Shinawatra’s term did not get any easier. On Sept. 27, when the Manager Daily newspaper (started by Limthongkul) published a sermon made by a Buddhist monk named Luang Ta Maha Bua, who was now one of Shinawatra’s most vehement critics. The fact that monks are above criticism in Thailand only amplified the controversy of Bua’s disapproval. Shinawatra had to sue the newspaper, not the monk, for ฿500 million THB (ca. $15.5 million USD), which lead to accusations of silencing the press. In the subsequent lawsuit, Limthongkul’s lawyers argued that Shinawatra was wrong to single out the Manager Daily because all the newspapers published Bua’s sermon; while Shinawatra’s lawyers argued not only that the other newspapers only published excerpts of Bua’s sermon, but also that the Manager Daily published the sermon itself under a vilifying headline. Ultimately, civil-rights lawyer Thongbai Thongpo said the lawsuit was not “an attack on freedom of the press.”
Other controversies (e.g. the Temple of the Emerald Buddha incident, in which Manager Daily’s website alleged that, by presiding over a ceremony at Thai Buddhism’s holiest site, Shinawatra took away the King’s power) peppered Shinawatra’s second term, but he survived them all. Then came the year 2006.
To humor the Thai Telecommunication Act, enacted on Jan. 20, the Shinawatra family sold its 49-percent share of Shin Corporation to Temasek Holdings, owned by the Singaporean government. Under the earlier Telecom Business Law, enacted in Nov. 2001, foreign investment was limited to 25 percent of a company’s portfolio. Shin Corp.’s competitors, DTAC (owned 40 percent by Norway’s Telenor) and TA Orange (owned 49 percent by France’s Orange S. A.), wanted to increase that limit because they believed it stifled foreign investment.
The transaction itself happened on Jan. 23, when the family’s share was sold to two of Temasek Holdings’ nominees, Aspen Holdings and Cedar Holdings. Criticism of the sale came from the facts that (1) the law was changed just before the sale happened, (2) a Thai company was sold to a Singaporean company and (3) the transaction was exempt from the capital gains tax. This last item was significant because the families of Shinawatra and his wife Potjaman (née Damapong) earned about ฿73 billion THB (ca. $1.9 billion USD) from the sale.
The sale was the last straw for the Thai people, who by now had long been concerned with how Shinawatra used his power.
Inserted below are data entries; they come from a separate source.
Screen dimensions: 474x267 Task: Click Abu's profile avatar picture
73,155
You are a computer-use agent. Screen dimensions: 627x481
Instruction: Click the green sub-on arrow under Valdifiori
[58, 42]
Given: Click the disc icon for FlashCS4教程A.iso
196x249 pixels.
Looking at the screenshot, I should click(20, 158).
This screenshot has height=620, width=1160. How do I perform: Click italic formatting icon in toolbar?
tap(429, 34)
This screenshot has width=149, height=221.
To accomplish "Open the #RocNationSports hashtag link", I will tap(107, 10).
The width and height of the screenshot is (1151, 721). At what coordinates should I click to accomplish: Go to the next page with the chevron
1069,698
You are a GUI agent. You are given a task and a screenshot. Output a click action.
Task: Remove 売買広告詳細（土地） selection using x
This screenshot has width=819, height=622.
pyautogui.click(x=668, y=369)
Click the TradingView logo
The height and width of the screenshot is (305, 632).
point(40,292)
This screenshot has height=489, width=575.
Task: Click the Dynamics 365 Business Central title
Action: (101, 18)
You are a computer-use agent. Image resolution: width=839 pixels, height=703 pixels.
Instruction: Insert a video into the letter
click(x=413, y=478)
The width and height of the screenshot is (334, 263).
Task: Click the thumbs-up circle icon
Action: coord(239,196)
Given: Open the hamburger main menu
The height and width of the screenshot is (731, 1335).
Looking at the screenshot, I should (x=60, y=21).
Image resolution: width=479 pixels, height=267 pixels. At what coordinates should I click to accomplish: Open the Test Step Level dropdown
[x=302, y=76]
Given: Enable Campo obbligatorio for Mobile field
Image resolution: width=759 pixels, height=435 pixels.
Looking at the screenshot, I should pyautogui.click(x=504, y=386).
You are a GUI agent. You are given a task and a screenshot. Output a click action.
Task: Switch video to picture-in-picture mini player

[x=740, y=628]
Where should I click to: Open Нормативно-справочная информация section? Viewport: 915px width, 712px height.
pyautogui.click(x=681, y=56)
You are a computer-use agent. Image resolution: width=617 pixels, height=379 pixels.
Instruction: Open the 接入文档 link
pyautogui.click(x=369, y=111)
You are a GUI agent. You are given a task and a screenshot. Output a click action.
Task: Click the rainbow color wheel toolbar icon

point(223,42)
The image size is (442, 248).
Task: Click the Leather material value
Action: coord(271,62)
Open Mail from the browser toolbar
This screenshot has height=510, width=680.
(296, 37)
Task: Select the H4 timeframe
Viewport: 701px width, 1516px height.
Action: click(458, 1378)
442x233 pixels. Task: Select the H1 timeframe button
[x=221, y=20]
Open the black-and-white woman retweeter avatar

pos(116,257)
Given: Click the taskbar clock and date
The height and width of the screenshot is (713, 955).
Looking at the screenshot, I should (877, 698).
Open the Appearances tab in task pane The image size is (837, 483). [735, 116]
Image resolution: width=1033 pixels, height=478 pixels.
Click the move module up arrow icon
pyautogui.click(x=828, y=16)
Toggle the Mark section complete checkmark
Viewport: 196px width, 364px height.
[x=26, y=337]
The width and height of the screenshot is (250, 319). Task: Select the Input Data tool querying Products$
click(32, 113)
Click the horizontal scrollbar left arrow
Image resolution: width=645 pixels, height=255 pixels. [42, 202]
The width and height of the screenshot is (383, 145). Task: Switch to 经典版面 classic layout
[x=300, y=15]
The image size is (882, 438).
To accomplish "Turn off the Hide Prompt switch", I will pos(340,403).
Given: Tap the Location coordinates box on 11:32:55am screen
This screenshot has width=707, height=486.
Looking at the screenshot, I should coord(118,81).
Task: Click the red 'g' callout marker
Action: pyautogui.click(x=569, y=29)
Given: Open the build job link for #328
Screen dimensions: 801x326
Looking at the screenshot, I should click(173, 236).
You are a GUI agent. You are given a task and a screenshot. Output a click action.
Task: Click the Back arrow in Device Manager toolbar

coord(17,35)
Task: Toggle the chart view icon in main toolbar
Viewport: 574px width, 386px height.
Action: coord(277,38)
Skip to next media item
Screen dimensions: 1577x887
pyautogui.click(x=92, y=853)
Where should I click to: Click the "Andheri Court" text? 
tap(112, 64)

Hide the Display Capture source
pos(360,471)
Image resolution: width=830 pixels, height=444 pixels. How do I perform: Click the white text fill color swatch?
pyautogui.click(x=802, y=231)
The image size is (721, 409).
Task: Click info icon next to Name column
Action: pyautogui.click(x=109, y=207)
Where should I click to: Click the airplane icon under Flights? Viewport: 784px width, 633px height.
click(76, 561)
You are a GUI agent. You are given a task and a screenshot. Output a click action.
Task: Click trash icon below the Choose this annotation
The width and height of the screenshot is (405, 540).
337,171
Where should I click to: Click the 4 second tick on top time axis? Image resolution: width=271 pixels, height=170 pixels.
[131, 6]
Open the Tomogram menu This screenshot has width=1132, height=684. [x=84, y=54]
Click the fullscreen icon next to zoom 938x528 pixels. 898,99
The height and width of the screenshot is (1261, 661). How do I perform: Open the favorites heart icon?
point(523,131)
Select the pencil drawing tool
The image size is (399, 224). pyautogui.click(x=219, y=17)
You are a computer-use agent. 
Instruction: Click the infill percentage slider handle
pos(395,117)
His dissolution of the House of Representatives in Apr., following the 2006 general election, only jelled the people’s frustration with him. After the King intervened (something he rarely does), calling out the elections as the sham they were, the Constitutional Court ordered new elections to be held in Oct. Unfortunately, Army Commander General Sonthi Boonyaratglin beat the courts to the punch on Sept. 19, while Shinawatra spoke at the United Nations’ Council on Foreign Relations. As for the TRT, the Constitutional Tribunal dissolved it on May 30, 2007; but it has since reincarnated three times, the newest of which is under the command of Yingluck Shinawatra.